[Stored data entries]
————

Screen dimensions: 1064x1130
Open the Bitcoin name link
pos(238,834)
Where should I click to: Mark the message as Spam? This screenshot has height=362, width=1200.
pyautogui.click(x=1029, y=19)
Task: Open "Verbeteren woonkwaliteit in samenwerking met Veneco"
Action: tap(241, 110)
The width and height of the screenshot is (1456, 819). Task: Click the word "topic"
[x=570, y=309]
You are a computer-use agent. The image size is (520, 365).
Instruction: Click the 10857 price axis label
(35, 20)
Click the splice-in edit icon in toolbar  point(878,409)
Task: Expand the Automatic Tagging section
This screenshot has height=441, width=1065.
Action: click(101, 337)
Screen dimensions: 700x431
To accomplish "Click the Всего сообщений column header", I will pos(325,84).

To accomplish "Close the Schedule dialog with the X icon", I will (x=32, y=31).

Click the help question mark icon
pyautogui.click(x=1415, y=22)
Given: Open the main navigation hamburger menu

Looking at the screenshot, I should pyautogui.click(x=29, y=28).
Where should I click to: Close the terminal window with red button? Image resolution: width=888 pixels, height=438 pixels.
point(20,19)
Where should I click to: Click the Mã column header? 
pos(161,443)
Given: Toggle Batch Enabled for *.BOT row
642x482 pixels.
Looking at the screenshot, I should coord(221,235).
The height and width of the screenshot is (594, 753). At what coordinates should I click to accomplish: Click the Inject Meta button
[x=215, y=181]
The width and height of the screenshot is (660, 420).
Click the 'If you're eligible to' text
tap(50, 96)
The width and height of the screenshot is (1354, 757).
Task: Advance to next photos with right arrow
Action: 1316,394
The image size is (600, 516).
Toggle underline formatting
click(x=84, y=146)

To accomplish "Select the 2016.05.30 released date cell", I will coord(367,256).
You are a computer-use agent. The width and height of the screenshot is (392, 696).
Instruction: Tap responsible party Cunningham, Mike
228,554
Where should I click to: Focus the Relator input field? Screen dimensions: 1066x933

————

● **Required work**: Keeping every word in place, restate the entries above.

● **Output for this exercise**:
Screen dimensions: 1064x1130
Open the Bitcoin name link
pos(238,834)
Where should I click to: Mark the message as Spam? This screenshot has height=362, width=1200.
pyautogui.click(x=1029, y=19)
Task: Open "Verbeteren woonkwaliteit in samenwerking met Veneco"
Action: tap(241, 110)
The width and height of the screenshot is (1456, 819). Task: Click the word "topic"
[x=570, y=309]
You are a computer-use agent. The image size is (520, 365).
Instruction: Click the 10857 price axis label
(35, 20)
Click the splice-in edit icon in toolbar  point(878,409)
Task: Expand the Automatic Tagging section
This screenshot has height=441, width=1065.
Action: click(101, 337)
Screen dimensions: 700x431
To accomplish "Click the Всего сообщений column header", I will pos(325,84).

To accomplish "Close the Schedule dialog with the X icon", I will (x=32, y=31).

Click the help question mark icon
pyautogui.click(x=1415, y=22)
Given: Open the main navigation hamburger menu

Looking at the screenshot, I should pyautogui.click(x=29, y=28).
Where should I click to: Close the terminal window with red button? Image resolution: width=888 pixels, height=438 pixels.
point(20,19)
Where should I click to: Click the Mã column header? 
pos(161,443)
Given: Toggle Batch Enabled for *.BOT row
642x482 pixels.
Looking at the screenshot, I should coord(221,235).
The height and width of the screenshot is (594, 753). At what coordinates should I click to accomplish: Click the Inject Meta button
[x=215, y=181]
The width and height of the screenshot is (660, 420).
Click the 'If you're eligible to' text
tap(50, 96)
The width and height of the screenshot is (1354, 757).
Task: Advance to next photos with right arrow
Action: 1316,394
The image size is (600, 516).
Toggle underline formatting
click(x=84, y=146)

To accomplish "Select the 2016.05.30 released date cell", I will coord(367,256).
You are a computer-use agent. The width and height of the screenshot is (392, 696).
Instruction: Tap responsible party Cunningham, Mike
228,554
Where should I click to: Focus the Relator input field? Screen dimensions: 1066x933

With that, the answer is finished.